Date: Thursday, January 25, 2018 Time: 9:00am - 12:00pm Location: Young Research Library, West Classroom Categories: R (programming language) Calendar: http://calendar.library.ucla.edu/event/3835760

This hands-on workshop will cover basic concepts and tools related to using R in the context of data analysis. Participants will be encouraged to help one another and to apply what they have learned to their own research problems. We’ll cover:

  • A basic introduction to R and RStudio
  • Visualizing your data with ggplot2, the most popular graphing package in R
  • Tidying and transforming data for analysis

You’ll come out of the course with a good foundation on the most important tools in R for working and communicating with data. This course is taught via the tidyverse - a higher level set of packages in R that intends to make it eaier to work with data. You will need to pick up some of the lower level details on R programming as you learn R. See the information below to continue your R education.


Class Materials

Basic programming concepts

  • Use the datacamp tutorials for an intro to basic programming concepts in R.

  • From the Introduction to R course complete the following chapters. As you work through the chapters, carefully note the important terms and what they are used for. We recommend you do so in a notebook that you can easily refer back to.

    • Chapter 1 Intro to basics:
      • Console pane: where you enter in commands
      • Objects: where values are saved, how to assign values to objects.
      • Data types: integers, doubles/numerics, logicals, characters.
    • Chapter 2 Vectors:
      • Vectors: a series of values.
    • Chapter 4 Factors:
      • Categorical data (as opposed to numerical data) are represented in R as factors.
    • Chapter 5 Data frames:
      • Data frames are analogous to rectangular spreadsheets: they are representations of datasets in R where the rows correspond observations and the columns correspond to variables that describe the observations. We will revisit this later in Section \@ref(nycflights13).
  • From the Intermediate R course complete the following chapters:

    • Chapter 1 Conditionals and Control Flow:
      • Testing for equality in R using == (and not = which is typically used for assignment).

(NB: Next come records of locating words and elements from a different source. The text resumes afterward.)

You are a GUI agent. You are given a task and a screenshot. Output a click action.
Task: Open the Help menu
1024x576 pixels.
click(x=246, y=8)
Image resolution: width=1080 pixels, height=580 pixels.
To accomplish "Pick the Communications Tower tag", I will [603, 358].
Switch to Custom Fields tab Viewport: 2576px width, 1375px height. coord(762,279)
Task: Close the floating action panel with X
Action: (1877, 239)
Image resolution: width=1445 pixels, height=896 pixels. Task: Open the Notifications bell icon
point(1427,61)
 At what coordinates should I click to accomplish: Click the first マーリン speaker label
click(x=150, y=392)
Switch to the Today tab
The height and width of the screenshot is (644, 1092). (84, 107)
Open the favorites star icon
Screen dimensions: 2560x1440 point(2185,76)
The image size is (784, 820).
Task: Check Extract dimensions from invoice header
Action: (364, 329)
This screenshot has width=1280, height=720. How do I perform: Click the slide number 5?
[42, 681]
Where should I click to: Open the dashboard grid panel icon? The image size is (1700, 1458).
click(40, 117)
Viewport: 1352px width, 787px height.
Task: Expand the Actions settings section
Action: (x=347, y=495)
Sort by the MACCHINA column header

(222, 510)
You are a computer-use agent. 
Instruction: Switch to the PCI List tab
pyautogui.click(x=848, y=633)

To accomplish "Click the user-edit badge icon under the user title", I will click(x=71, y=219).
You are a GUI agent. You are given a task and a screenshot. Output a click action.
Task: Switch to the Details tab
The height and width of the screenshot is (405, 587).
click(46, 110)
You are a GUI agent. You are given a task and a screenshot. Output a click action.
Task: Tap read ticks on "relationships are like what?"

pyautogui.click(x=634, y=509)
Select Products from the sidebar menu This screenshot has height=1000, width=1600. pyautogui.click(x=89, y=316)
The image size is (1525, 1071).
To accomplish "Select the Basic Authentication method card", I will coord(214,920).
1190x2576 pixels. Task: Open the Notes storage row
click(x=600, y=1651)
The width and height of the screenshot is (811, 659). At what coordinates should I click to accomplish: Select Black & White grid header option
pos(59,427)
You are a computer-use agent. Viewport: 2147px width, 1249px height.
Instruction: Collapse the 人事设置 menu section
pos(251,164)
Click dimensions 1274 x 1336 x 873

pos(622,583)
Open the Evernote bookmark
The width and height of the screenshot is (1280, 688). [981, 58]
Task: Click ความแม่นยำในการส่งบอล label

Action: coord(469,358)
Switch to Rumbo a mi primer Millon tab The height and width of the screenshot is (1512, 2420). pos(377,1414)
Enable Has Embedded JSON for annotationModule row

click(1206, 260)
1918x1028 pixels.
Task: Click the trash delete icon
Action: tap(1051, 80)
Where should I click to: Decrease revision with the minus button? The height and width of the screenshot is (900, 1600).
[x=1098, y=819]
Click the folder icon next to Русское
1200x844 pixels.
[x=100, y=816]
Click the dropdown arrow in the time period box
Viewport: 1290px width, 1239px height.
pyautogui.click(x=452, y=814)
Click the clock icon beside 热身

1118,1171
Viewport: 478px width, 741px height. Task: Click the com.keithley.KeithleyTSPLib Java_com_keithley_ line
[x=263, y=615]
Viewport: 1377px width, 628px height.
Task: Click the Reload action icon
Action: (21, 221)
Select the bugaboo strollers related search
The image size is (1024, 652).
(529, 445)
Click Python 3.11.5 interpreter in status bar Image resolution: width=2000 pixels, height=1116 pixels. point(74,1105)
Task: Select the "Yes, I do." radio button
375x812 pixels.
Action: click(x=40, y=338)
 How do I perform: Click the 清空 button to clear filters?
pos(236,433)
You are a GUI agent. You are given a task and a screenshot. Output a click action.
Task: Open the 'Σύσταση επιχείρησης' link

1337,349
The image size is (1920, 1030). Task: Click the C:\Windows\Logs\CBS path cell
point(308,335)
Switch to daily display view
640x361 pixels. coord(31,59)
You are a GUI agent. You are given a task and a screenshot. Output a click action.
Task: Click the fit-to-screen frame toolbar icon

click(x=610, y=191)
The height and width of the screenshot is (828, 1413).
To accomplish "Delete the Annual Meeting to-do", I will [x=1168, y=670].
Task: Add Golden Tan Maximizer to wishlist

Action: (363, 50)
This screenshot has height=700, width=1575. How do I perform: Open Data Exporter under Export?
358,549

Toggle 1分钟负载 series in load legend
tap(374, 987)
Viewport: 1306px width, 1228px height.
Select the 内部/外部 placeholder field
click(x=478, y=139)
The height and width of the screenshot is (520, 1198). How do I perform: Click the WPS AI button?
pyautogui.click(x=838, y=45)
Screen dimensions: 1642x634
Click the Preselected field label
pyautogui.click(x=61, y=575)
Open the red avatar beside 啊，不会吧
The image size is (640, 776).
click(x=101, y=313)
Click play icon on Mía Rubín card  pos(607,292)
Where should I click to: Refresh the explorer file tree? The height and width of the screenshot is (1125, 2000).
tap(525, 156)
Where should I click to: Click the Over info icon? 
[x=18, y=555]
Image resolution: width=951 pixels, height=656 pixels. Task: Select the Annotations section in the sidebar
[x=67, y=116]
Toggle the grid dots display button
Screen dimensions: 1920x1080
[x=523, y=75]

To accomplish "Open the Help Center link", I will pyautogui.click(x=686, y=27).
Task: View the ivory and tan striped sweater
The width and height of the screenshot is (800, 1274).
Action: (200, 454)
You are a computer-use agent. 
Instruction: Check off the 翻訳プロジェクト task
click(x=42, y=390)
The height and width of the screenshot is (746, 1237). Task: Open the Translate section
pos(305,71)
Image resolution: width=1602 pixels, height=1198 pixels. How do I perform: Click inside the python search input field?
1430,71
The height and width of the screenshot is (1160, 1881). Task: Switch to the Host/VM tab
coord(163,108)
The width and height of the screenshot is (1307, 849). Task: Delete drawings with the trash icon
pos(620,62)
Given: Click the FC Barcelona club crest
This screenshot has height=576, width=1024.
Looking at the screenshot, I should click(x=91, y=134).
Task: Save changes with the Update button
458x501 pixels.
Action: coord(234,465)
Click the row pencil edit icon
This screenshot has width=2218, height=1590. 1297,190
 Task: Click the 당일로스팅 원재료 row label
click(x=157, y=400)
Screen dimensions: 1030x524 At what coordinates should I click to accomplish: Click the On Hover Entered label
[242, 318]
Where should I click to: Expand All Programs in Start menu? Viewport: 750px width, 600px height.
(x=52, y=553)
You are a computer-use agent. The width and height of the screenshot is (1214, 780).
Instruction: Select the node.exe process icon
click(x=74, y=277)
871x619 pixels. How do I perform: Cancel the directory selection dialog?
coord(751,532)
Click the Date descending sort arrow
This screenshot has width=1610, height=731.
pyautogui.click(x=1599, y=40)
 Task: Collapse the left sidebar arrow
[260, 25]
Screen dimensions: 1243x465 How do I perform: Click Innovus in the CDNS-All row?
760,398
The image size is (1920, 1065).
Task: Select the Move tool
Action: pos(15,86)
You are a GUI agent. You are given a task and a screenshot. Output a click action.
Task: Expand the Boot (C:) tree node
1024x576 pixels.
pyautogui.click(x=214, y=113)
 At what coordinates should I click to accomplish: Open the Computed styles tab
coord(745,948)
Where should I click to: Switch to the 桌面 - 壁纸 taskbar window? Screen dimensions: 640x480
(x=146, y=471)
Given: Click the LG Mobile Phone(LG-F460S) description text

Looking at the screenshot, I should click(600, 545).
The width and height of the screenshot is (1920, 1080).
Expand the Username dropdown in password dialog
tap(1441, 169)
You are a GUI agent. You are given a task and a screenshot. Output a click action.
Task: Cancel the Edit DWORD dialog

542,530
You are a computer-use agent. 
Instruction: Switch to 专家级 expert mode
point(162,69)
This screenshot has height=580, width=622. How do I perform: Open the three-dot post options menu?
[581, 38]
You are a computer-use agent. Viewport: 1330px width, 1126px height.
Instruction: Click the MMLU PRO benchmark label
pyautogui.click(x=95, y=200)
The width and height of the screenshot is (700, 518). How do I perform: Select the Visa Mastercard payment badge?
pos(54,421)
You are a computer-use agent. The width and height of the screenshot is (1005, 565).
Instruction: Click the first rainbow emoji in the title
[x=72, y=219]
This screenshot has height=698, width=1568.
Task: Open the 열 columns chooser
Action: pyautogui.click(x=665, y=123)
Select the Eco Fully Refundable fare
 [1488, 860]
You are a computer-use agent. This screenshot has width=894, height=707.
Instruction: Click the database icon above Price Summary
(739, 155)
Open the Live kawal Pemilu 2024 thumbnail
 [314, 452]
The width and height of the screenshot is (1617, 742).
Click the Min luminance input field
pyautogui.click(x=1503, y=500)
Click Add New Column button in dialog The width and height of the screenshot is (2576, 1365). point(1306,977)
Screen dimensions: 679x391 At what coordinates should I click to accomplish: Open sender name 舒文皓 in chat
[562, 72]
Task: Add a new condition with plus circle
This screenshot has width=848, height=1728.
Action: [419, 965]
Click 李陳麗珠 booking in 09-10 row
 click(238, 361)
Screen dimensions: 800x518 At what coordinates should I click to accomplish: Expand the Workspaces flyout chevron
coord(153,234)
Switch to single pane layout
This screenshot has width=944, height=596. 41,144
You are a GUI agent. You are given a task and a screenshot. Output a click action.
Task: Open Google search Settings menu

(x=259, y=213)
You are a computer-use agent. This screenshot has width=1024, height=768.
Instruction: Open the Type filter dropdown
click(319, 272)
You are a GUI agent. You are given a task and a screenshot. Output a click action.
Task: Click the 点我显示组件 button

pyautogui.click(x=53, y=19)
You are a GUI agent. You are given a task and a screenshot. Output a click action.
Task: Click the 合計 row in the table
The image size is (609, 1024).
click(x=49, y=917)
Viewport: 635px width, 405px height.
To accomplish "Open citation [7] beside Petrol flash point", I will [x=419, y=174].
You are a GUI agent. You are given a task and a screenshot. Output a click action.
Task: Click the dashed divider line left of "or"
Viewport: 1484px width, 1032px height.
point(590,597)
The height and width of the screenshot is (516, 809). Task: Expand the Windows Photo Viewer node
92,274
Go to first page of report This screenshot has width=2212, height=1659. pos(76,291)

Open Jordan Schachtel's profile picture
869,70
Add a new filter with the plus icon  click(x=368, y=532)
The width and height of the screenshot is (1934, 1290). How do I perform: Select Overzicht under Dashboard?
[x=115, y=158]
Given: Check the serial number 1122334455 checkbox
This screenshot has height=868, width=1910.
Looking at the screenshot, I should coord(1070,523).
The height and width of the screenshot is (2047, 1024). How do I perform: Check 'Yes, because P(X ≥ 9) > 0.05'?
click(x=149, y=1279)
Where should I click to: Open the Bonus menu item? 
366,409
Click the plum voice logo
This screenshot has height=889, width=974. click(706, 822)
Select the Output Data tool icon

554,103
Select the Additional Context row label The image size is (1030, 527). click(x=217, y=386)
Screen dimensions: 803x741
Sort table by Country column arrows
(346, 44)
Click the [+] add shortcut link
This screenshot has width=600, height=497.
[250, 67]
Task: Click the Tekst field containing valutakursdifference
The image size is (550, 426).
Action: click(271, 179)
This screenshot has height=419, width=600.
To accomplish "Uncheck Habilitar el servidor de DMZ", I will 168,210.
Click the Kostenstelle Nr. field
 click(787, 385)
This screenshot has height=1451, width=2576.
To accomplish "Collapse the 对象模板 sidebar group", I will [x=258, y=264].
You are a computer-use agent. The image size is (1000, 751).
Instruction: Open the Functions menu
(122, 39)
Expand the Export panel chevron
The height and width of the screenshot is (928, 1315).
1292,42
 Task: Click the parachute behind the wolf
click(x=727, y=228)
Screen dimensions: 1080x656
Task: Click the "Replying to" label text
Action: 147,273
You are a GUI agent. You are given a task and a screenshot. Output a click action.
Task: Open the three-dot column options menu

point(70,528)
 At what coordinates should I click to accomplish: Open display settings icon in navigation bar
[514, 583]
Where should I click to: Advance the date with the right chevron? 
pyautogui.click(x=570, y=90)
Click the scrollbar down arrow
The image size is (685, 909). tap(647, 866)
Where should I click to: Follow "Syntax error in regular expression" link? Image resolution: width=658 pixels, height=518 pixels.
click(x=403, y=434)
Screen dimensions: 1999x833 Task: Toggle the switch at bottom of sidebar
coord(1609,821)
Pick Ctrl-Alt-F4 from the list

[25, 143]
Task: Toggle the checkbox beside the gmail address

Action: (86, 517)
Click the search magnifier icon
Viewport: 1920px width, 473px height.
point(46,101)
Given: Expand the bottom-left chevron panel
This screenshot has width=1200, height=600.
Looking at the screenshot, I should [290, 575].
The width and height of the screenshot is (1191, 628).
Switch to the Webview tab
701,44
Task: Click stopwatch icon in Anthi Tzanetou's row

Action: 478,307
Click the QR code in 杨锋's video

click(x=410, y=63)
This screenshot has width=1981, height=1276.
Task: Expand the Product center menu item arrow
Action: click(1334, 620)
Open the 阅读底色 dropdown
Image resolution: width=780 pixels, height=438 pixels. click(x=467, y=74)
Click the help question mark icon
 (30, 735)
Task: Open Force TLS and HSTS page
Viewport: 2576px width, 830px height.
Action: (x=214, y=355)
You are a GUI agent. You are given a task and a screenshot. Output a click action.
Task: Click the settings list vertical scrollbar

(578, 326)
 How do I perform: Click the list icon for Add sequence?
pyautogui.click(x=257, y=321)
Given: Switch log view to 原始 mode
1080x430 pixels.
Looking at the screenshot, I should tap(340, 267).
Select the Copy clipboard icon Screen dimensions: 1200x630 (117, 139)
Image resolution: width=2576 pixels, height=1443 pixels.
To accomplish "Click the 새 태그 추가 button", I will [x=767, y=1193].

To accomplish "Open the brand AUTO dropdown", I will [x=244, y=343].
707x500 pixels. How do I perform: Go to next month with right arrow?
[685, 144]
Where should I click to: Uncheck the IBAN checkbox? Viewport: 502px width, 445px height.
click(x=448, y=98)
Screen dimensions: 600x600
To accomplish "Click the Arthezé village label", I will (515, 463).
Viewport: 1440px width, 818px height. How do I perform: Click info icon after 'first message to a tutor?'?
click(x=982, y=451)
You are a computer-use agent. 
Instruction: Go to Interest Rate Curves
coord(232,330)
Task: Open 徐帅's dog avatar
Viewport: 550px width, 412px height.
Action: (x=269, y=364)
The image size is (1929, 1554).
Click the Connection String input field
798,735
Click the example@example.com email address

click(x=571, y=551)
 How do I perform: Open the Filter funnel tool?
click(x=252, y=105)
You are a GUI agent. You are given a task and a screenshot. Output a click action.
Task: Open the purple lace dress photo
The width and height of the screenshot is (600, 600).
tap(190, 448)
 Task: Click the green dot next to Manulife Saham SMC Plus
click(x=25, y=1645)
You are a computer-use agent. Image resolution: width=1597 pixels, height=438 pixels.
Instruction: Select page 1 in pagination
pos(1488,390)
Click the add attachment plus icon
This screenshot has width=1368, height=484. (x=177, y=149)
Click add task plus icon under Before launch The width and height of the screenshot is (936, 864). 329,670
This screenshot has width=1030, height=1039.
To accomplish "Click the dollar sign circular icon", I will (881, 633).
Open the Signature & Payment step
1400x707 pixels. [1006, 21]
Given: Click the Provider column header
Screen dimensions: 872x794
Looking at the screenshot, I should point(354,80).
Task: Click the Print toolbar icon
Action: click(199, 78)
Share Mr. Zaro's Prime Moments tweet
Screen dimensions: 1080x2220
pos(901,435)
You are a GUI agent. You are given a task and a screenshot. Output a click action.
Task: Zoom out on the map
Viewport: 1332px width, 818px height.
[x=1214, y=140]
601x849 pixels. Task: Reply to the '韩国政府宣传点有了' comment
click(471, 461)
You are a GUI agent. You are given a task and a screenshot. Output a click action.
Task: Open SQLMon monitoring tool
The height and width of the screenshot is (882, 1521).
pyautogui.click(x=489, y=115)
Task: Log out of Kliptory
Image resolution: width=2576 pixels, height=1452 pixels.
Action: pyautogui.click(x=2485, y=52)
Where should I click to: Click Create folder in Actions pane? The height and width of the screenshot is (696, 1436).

Ex: 2 + 1 == 3 compares 2 + 1 to 3 and is correct R syntax, while 2 + 1 = 3 is not and is incorrect R syntax.
      • Boolean algebra: TRUE/FALSE statements and mathematical operators such as < (less than), <= (less than or equal), and != (not equal to).
      • Logical operators: & representing “and”, | representing “or”. Ex: (2 + 1 == 3) & (2 + 1 == 4) returns FALSE while (2 + 1 == 3) | (2 + 1 == 4) returns TRUE.
    • Chapter 3 Functions:
      • Concept of functions: they take in inputs (called arguments) and return outputs.
      • You either manually specify a function’s arguments or use the function’s defaults.

Tips on learning to code

  • Learning to code/program is very much like learning a foreign language
  • It can be very daunting and frustrating at first.
  • Put in the effort and are not afraid to make mistakes, anybody can learn.